**Exercise instructions**
Find the lines below that contain the string "will". Copy each one.

**Given records**
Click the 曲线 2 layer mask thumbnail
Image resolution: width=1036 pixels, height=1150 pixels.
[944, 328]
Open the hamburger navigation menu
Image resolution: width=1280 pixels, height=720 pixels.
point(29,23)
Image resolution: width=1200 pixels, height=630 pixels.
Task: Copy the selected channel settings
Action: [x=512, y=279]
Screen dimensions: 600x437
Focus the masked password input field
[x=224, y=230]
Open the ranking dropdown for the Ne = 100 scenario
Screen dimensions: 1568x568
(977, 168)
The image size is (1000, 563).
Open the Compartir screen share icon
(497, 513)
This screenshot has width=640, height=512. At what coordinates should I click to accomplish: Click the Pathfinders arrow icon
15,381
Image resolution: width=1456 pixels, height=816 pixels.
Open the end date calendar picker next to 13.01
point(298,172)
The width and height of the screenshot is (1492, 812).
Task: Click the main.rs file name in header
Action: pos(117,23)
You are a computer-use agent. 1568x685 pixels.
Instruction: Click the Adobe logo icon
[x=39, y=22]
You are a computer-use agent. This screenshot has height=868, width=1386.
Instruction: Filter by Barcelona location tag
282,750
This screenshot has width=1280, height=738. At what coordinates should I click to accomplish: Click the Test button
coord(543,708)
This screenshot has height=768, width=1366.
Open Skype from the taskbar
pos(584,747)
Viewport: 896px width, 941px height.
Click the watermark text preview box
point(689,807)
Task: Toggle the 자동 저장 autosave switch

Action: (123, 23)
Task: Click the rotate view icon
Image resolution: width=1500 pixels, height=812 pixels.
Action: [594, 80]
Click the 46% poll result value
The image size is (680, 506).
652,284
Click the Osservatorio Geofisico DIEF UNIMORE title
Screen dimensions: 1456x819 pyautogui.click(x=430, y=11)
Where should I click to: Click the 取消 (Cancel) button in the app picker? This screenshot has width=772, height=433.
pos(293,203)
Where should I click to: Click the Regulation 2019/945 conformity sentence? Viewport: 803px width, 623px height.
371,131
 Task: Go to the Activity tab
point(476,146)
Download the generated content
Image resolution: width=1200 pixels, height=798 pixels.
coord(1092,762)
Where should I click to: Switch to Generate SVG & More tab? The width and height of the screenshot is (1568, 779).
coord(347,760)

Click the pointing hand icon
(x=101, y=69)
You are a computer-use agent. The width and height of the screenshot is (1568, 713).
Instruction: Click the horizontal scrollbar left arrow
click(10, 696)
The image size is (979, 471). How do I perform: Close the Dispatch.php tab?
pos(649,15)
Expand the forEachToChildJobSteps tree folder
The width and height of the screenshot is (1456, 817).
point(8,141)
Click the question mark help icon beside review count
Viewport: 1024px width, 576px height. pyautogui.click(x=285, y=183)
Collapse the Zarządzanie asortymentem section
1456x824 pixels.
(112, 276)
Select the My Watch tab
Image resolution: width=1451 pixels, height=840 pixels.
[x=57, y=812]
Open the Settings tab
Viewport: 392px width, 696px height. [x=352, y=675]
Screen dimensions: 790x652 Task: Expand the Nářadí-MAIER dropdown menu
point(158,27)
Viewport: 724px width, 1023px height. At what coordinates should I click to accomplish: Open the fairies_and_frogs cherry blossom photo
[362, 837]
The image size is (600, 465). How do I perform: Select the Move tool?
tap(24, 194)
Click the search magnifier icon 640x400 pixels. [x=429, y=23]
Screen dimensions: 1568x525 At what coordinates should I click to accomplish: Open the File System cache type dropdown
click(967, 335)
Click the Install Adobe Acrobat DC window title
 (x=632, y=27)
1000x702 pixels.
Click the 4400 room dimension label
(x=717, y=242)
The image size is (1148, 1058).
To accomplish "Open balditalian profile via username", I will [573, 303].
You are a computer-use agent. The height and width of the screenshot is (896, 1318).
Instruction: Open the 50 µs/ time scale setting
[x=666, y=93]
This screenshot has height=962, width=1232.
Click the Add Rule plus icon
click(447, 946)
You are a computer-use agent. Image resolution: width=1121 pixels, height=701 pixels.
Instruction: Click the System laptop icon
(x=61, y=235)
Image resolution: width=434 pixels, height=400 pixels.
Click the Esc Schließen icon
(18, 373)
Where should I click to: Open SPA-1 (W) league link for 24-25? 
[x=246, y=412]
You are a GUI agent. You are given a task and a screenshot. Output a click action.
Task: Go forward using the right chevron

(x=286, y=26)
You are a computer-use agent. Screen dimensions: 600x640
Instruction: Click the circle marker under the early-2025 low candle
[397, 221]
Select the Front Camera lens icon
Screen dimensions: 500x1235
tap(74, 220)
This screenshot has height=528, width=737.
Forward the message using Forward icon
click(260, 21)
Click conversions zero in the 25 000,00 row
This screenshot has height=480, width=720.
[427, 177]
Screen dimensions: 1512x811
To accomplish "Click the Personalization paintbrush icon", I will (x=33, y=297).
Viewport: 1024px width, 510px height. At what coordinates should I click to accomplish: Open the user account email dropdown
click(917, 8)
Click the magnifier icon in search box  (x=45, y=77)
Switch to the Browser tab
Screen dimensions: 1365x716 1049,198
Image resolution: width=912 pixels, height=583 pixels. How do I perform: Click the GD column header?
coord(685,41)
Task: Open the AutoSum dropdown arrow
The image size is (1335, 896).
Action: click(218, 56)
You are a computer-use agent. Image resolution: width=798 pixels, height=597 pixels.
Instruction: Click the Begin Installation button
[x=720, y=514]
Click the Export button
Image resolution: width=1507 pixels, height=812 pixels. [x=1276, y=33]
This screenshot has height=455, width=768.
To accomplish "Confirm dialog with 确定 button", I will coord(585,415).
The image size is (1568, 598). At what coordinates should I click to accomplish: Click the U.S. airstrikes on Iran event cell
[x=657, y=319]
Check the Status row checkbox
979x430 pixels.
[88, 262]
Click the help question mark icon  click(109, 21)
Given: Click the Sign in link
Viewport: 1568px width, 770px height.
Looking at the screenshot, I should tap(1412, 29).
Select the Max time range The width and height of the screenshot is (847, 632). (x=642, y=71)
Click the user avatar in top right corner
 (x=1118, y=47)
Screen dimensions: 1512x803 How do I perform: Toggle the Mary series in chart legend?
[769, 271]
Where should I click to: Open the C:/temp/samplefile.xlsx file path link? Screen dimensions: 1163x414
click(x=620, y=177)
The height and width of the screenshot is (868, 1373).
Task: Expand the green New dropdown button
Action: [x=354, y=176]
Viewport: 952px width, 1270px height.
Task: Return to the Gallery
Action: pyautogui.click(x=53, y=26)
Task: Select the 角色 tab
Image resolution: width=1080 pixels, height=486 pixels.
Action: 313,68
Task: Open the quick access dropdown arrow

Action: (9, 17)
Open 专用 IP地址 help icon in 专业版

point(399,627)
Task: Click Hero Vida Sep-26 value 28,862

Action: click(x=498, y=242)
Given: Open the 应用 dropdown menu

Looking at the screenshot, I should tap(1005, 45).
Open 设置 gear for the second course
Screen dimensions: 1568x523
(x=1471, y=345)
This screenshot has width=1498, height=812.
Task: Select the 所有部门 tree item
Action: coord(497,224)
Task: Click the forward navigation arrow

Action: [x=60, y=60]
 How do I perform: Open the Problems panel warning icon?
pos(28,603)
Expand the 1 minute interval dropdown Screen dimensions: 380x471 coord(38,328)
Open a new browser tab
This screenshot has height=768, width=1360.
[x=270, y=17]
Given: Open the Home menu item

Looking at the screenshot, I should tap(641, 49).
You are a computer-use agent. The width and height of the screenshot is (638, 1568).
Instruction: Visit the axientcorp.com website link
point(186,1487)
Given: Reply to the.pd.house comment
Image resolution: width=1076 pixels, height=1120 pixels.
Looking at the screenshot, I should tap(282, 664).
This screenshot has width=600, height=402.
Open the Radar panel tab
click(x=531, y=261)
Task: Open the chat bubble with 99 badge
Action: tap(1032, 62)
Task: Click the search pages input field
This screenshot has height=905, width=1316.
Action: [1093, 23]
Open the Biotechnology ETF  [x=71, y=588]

**Solution to this task**
To accomplish "Open balditalian profile via username", I will [573, 303].
To accomplish "Click the Personalization paintbrush icon", I will (x=33, y=297).
To accomplish "Confirm dialog with 确定 button", I will coord(585,415).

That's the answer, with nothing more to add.